China’s sputtering economy could sap demand for oil, keeping prices down and Saudi Arabia has little interest in seeing triple-digit crude prices crash the global economy, Jorge León, an economist for the research firm Rystad Energy, told DealBook.

“Higher oil prices will only increase the likelihood of more fiscal tightening, especially in the U.S., to curtail inflation,” León said.

Investors have sold off government bonds, including 10-year Treasury bills, over the past two days on fears that central banks will be forced to stay hawkish on interest rates to blunt the inflationary effect of higher energy prices.

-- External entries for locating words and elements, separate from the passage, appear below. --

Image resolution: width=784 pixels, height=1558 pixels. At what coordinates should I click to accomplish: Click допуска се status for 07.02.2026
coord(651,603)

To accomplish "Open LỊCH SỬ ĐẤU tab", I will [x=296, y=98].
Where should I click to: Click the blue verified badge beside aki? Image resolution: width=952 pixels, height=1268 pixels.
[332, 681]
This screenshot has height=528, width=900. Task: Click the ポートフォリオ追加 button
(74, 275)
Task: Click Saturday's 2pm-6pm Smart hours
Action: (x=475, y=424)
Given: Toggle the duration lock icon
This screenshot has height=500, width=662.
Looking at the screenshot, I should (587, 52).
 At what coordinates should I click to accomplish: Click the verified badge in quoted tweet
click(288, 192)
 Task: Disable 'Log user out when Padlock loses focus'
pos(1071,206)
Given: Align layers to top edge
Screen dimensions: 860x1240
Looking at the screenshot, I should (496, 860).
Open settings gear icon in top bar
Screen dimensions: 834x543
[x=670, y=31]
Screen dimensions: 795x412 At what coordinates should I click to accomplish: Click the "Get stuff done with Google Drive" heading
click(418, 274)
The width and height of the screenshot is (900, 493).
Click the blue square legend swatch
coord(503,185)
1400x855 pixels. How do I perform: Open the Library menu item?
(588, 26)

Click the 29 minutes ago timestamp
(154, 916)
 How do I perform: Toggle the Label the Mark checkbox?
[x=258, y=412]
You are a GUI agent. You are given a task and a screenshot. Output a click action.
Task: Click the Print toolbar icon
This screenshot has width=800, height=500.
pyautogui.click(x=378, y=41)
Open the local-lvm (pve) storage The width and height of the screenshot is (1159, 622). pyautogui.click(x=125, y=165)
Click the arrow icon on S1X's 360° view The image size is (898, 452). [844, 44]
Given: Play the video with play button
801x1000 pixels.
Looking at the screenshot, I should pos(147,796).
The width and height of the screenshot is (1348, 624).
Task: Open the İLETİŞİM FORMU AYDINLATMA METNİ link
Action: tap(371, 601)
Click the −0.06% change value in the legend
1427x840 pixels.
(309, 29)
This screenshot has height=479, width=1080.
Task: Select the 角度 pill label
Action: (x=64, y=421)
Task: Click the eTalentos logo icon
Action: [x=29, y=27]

Means, Iran’s oil exports have surged since Saudi Arabia began cutting its production this summer, and Bloomberg reported last week that Tehran and Washington have held back-channel talks to keep crude flowing to make up for supply reductions elsewhere. Venezuela, another exporter under sanctions, has reportedly turned to Beijing to help it revive production.

In the US, the Biden administration said:“the only thing they can pretty much do to counteract Saudi cuts is to bring more oil into the market from other countries. Iran and Venezuela are the best candidates.”

The United States may have few other options as domestic producers of oil from shale won’t fill the void in the short term and Washington is unlikely to tap the nation’s strategic petroleum reserve, after doing so last year brought it down to levels last seen in the 1980s, León said.